- [BRANO ESTRATTO]
====
Anna Cappelli (Art. corrente, Pag. 1, Foto generica)@artiscenichecom

 

Quest’anno Operaestate Festival Veneto festeggia 35 anni e si conferma come una delle rassegne più interessanti per quanto riguarda la scena contemporanea, sia a livello internazionale che locale, con la proposta di compagnie e artisti emergenti o affermati. Anche quest’anno grande successo hanno riscosso le rassegne collaterali di contemporaneo, Bmotion danza e Bmotion teatro, con iniziative che hanno coinvolto il pubblico tramite degli incontri finalizzati ad affinare la consapevolezza dello spettatore attraverso un percorso critico. Abbiamo incontrato Nicola Cecconi, drammaturgo e regista della compagnia Ailuros di Treviso che ha collaborato anche con Color Teatri di Bassano. Gli Ailuros hanno proposto uno studio su una loro pièce in cui un uomo investe il cane del vicino, si sente incolpa e decide di diventare vegano. Questa scelta diventa così insopportabile per lui che decide di morire, e invita il pubblico a suggerirgli una motivazione valida, confessando di invidiare gli estremisti islamici che riescono ad avere una convinzione tanto salda da portarli a diventare dei kamikaze.

Questa pièce parla di vita e di morte: il protagonista uccide per caso un cane, si sente in colpa e arriva al veganesimo, dice che sta morendo con la voglia di un panino e invidia i kamikaze. È tutto molto comico e isterico, come siete arrivati al pensiero di invidiare chi riesce a fare una cosa così estrema con tanta facilità?

Ailuros (Art. corrente, Pag. 1, Foto generica)Nicola Cecconi: “Il motivo per morire è in realtà un motivo per cui vivere; quando viene a mancare, le due cose si confondono, ecco che il motivo per cui sacrificarsi potrebbe essere la famiglia o una passione. Di fronte a un contemporaneo che non offre magari delle cause così motivanti, quella che è l’opinione personale, per il tuo universo, è la regola, per cui capita che si porti avanti la propria opinione con una forza e una violenza che in realtà non poggia affatto su un valore oggettivo ma lo si vuole far passare per tale. La difficoltà di trovare una fede, una posizione, è ciò che ha fatto nascere questo lavoro. Abbiamo costruito insieme all’attore Filippo Fossa uno personaggio partecipe alle nostre idiosincrasie e manie e allo stesso tempo, dopo averlo costruito, lo abbiamo un po’allontanato e gli abbiamo dato delle gambe per farlo camminare. Fondamentale in questo è stato il contatto con il pubblico: se non hai un motivo tuo, o come individuo non puoi produrre una motivazione così significativa, ecco che il contatto può diventare una scintilla per aggregare le motivazioni e le riflessioni di più persone. Il contatto stabilito dall’attore con lo spettatore fa questo passo in maniera ironica per poi tornare a una riflessione più attenta”.
====
- [MATERIALE DI PARTENZA]
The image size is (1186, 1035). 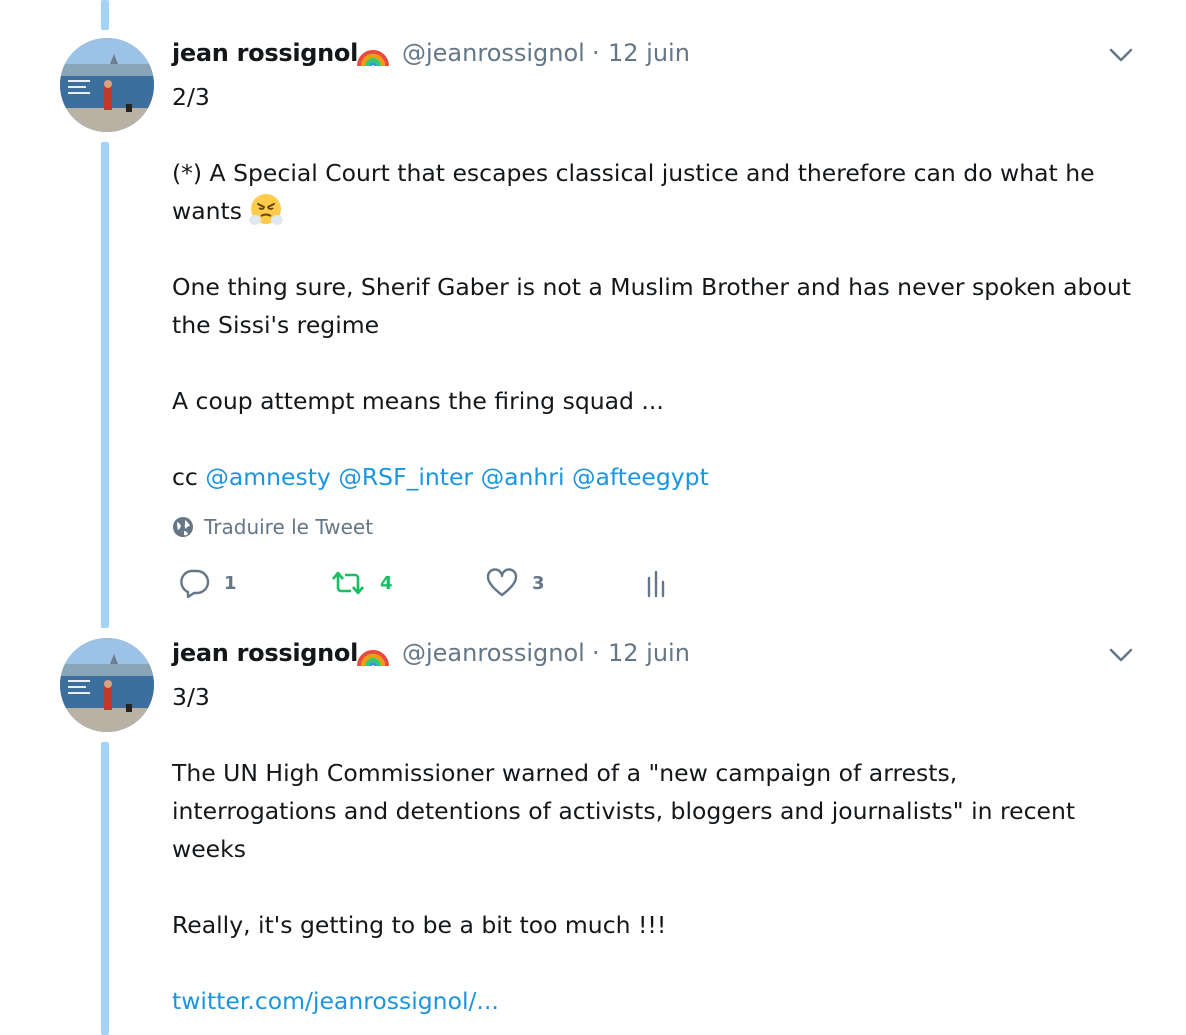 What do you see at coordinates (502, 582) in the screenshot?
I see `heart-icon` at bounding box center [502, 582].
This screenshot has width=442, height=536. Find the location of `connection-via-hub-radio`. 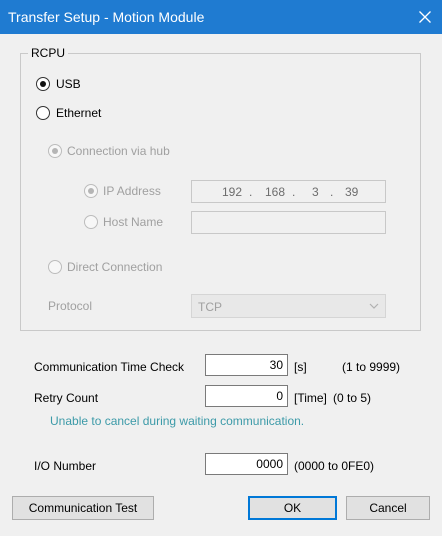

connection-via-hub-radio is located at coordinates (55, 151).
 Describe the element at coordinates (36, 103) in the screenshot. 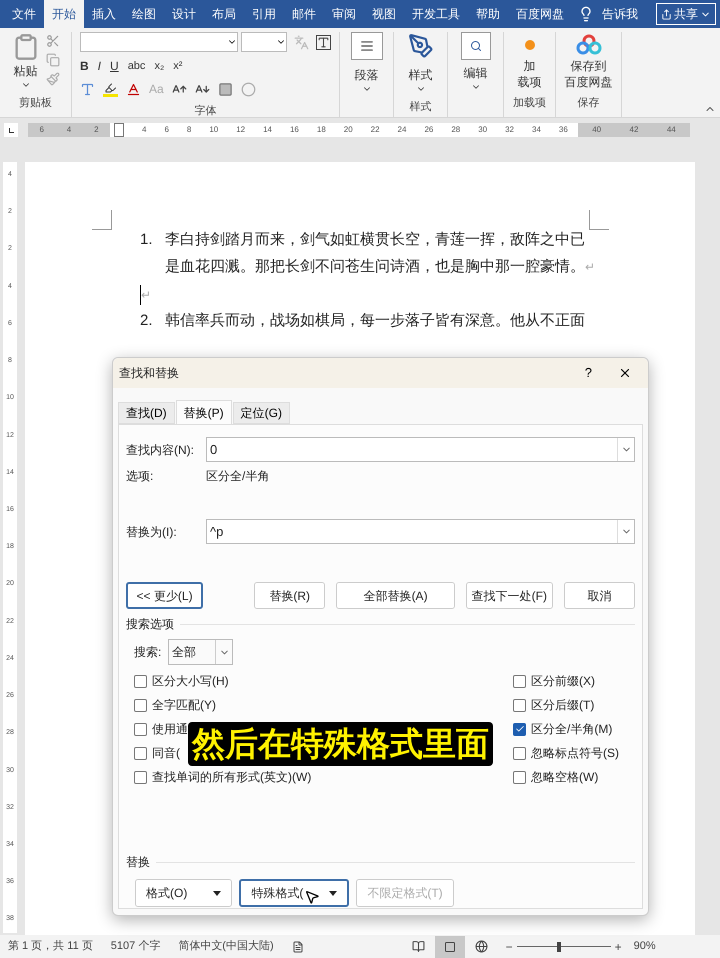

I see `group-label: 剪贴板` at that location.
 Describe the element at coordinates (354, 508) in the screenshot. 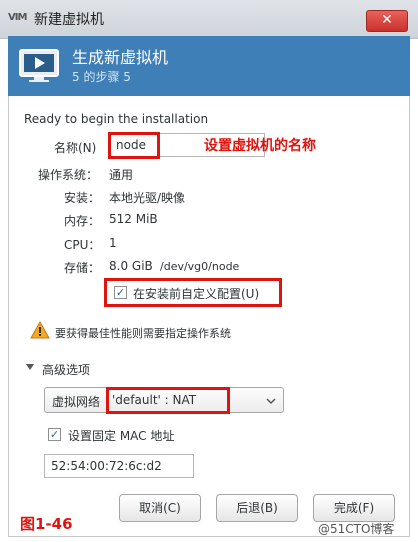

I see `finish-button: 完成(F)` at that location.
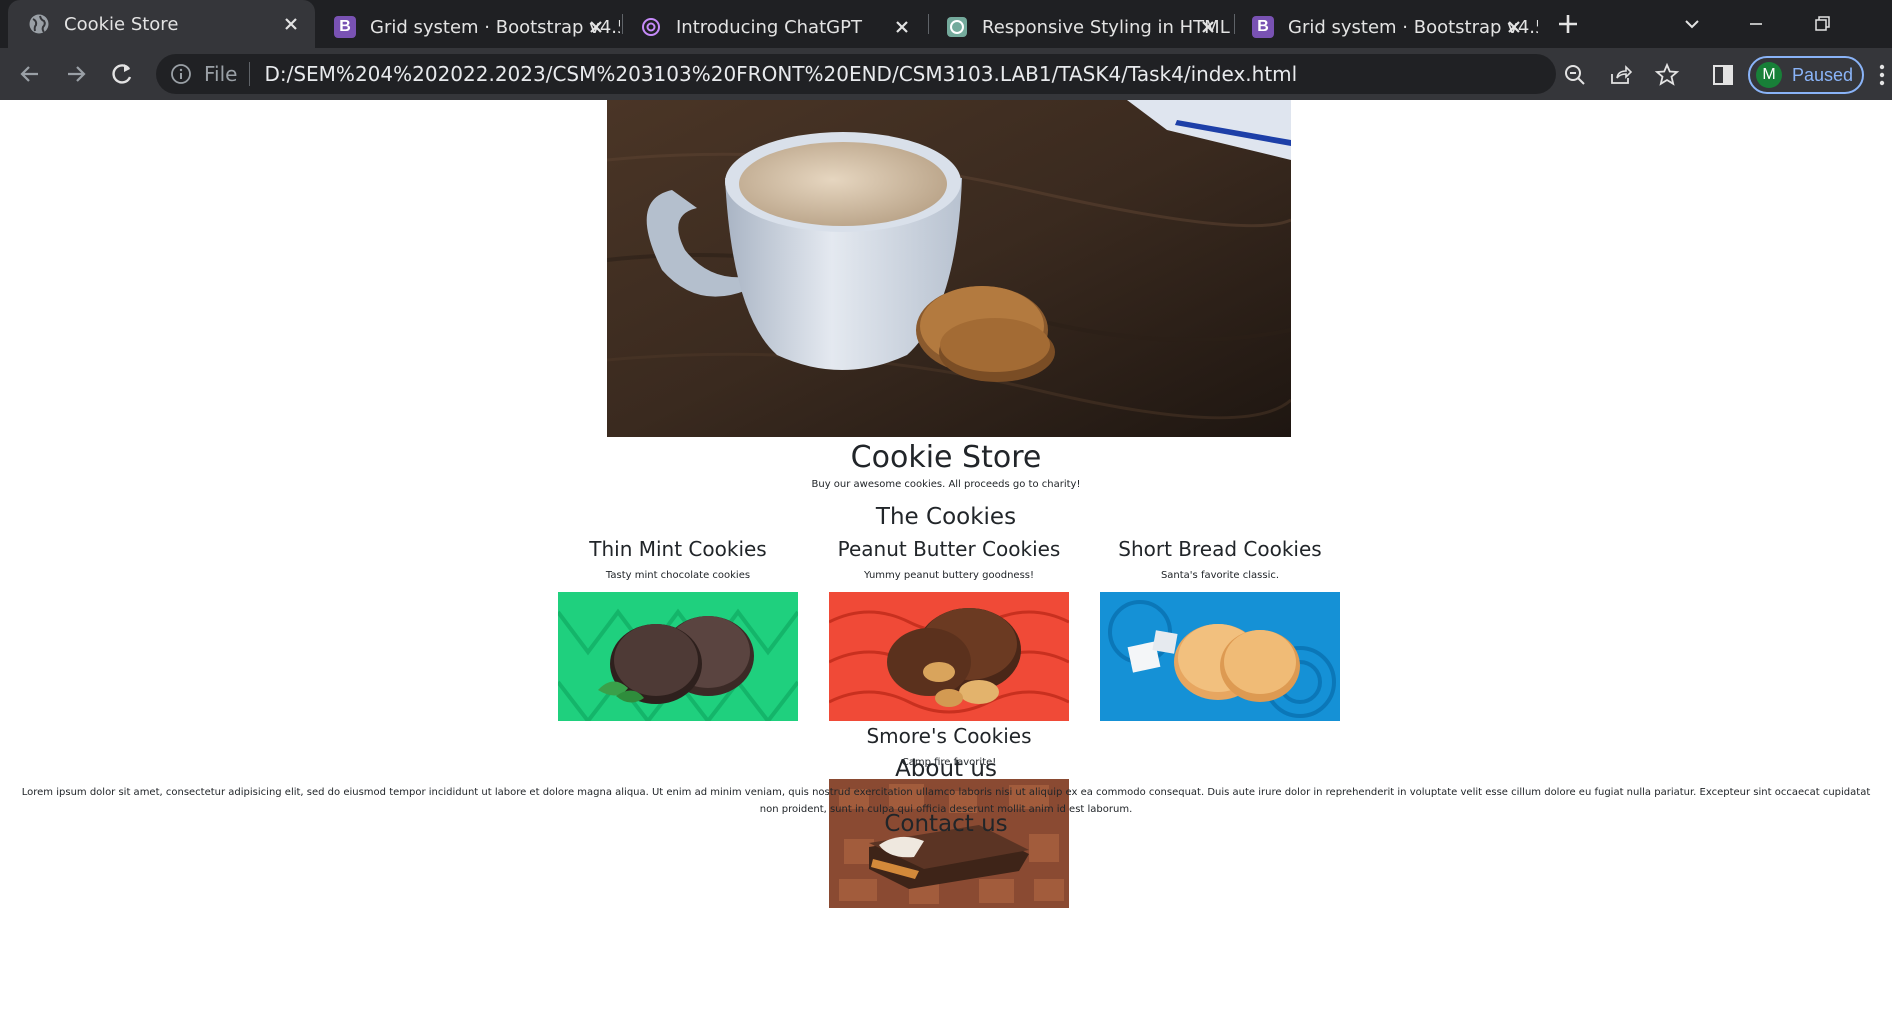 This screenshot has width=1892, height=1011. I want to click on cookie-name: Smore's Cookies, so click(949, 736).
====
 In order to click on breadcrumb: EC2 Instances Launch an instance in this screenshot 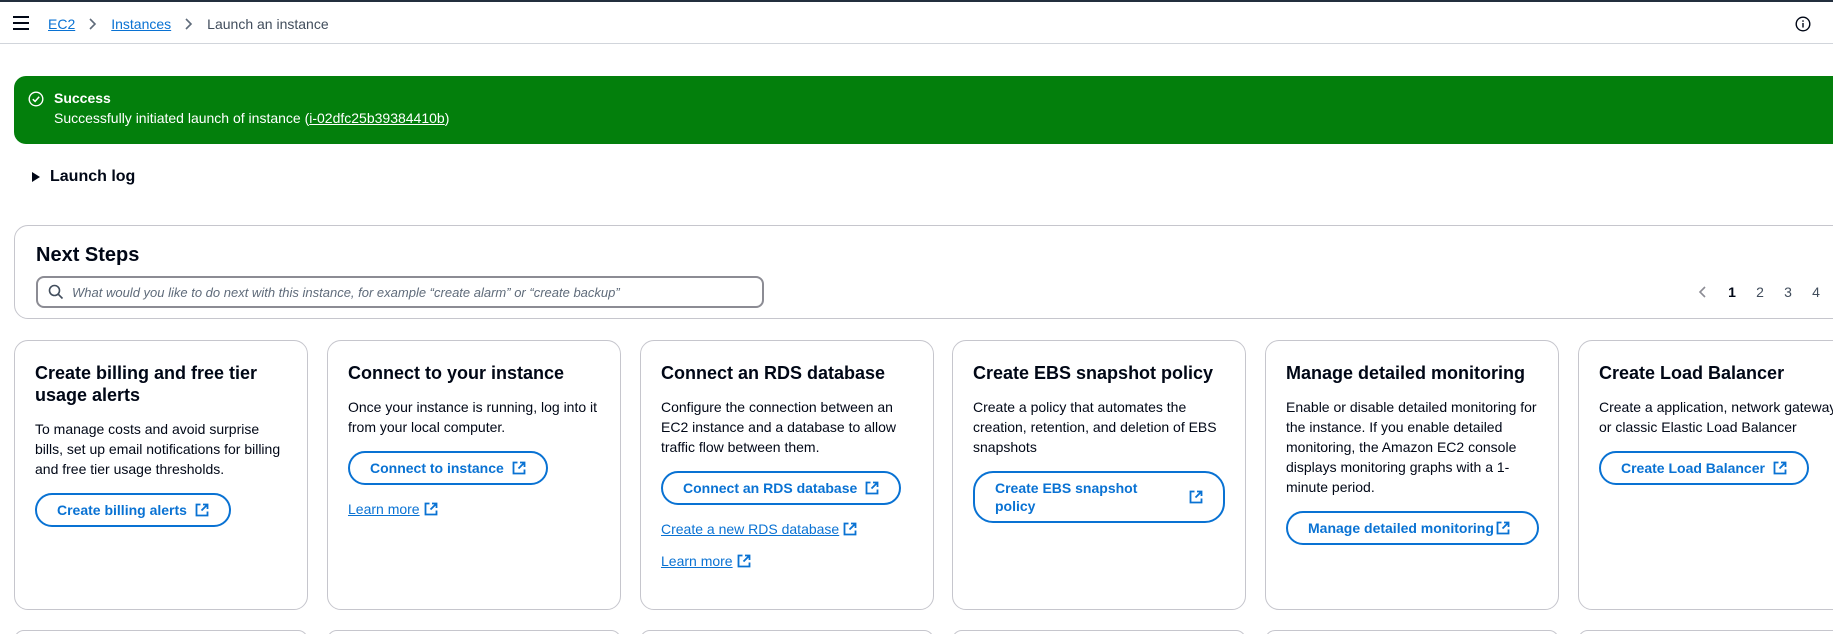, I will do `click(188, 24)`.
====
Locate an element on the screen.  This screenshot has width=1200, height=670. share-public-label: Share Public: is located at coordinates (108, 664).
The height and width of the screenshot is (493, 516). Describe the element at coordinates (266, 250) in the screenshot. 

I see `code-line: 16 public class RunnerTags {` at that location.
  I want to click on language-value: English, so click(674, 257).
====
- [COSE DA FARE]
**1.** Traduci in inglese questa frase del brano: "La difficoltà di trovare una fede, una posizione, è ciò che ha fatto nascere questo lavoro."
**2.** Riscrivi il brano da "Questa pièce parla" fino a "con tanta facilità?" compreso, sostituendo "panino" con "gelato".

- [ESITI DEI COMPITI]
**1.** The difficulty of finding a faith, a position, is what gave rise to this work.

**2.**
Questa pièce parla di vita e di morte: il protagonista uccide per caso un cane, si sente in colpa e arriva al veganesimo, dice che sta morendo con la voglia di un gelato e invidia i kamikaze. È tutto molto comico e isterico, come siete arrivati al pensiero di invidiare chi riesce a fare una cosa così estrema con tanta facilità?